DESCRIPTION OF THE TASK
Copy the data. Keep every character as given.

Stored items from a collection
::::

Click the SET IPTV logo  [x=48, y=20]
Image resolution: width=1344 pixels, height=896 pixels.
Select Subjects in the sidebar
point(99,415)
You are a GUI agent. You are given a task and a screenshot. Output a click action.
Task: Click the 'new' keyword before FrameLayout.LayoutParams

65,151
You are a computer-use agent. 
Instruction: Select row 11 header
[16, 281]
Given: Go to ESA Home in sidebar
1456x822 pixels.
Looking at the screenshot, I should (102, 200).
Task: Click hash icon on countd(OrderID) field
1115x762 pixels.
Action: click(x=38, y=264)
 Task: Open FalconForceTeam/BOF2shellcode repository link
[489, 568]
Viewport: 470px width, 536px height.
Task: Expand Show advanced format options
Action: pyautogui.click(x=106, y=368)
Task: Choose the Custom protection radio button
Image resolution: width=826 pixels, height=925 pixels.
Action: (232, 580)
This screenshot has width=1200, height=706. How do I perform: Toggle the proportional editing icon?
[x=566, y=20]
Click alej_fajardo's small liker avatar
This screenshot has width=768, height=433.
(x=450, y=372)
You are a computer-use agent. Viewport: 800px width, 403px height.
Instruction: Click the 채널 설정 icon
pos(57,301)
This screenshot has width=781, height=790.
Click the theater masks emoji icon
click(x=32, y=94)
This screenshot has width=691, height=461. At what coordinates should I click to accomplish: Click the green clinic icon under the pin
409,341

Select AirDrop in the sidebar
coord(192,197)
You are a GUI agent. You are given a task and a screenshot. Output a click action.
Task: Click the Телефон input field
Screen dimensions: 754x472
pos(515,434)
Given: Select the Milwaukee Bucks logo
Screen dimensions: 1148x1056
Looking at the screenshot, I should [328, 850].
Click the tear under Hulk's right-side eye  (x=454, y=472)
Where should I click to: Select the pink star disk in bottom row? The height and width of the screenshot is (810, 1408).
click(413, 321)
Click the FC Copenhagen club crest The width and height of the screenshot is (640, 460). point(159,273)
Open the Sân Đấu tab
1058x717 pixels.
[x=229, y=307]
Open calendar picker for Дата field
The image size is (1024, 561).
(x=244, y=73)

::::

TASK OUTPUT
Click the SET IPTV logo  [x=48, y=20]
Image resolution: width=1344 pixels, height=896 pixels.
Select Subjects in the sidebar
point(99,415)
You are a GUI agent. You are given a task and a screenshot. Output a click action.
Task: Click the 'new' keyword before FrameLayout.LayoutParams

65,151
You are a computer-use agent. 
Instruction: Select row 11 header
[16, 281]
Given: Go to ESA Home in sidebar
1456x822 pixels.
Looking at the screenshot, I should (102, 200).
Task: Click hash icon on countd(OrderID) field
1115x762 pixels.
Action: click(x=38, y=264)
 Task: Open FalconForceTeam/BOF2shellcode repository link
[489, 568]
Viewport: 470px width, 536px height.
Task: Expand Show advanced format options
Action: pyautogui.click(x=106, y=368)
Task: Choose the Custom protection radio button
Image resolution: width=826 pixels, height=925 pixels.
Action: (232, 580)
This screenshot has width=1200, height=706. How do I perform: Toggle the proportional editing icon?
[x=566, y=20]
Click alej_fajardo's small liker avatar
This screenshot has width=768, height=433.
(x=450, y=372)
You are a computer-use agent. Viewport: 800px width, 403px height.
Instruction: Click the 채널 설정 icon
pos(57,301)
This screenshot has width=781, height=790.
Click the theater masks emoji icon
click(x=32, y=94)
This screenshot has width=691, height=461. At what coordinates should I click to accomplish: Click the green clinic icon under the pin
409,341

Select AirDrop in the sidebar
coord(192,197)
You are a GUI agent. You are given a task and a screenshot. Output a click action.
Task: Click the Телефон input field
Screen dimensions: 754x472
pos(515,434)
Given: Select the Milwaukee Bucks logo
Screen dimensions: 1148x1056
Looking at the screenshot, I should [328, 850].
Click the tear under Hulk's right-side eye  (x=454, y=472)
Where should I click to: Select the pink star disk in bottom row? The height and width of the screenshot is (810, 1408).
click(413, 321)
Click the FC Copenhagen club crest The width and height of the screenshot is (640, 460). point(159,273)
Open the Sân Đấu tab
1058x717 pixels.
[x=229, y=307]
Open calendar picker for Дата field
The image size is (1024, 561).
(x=244, y=73)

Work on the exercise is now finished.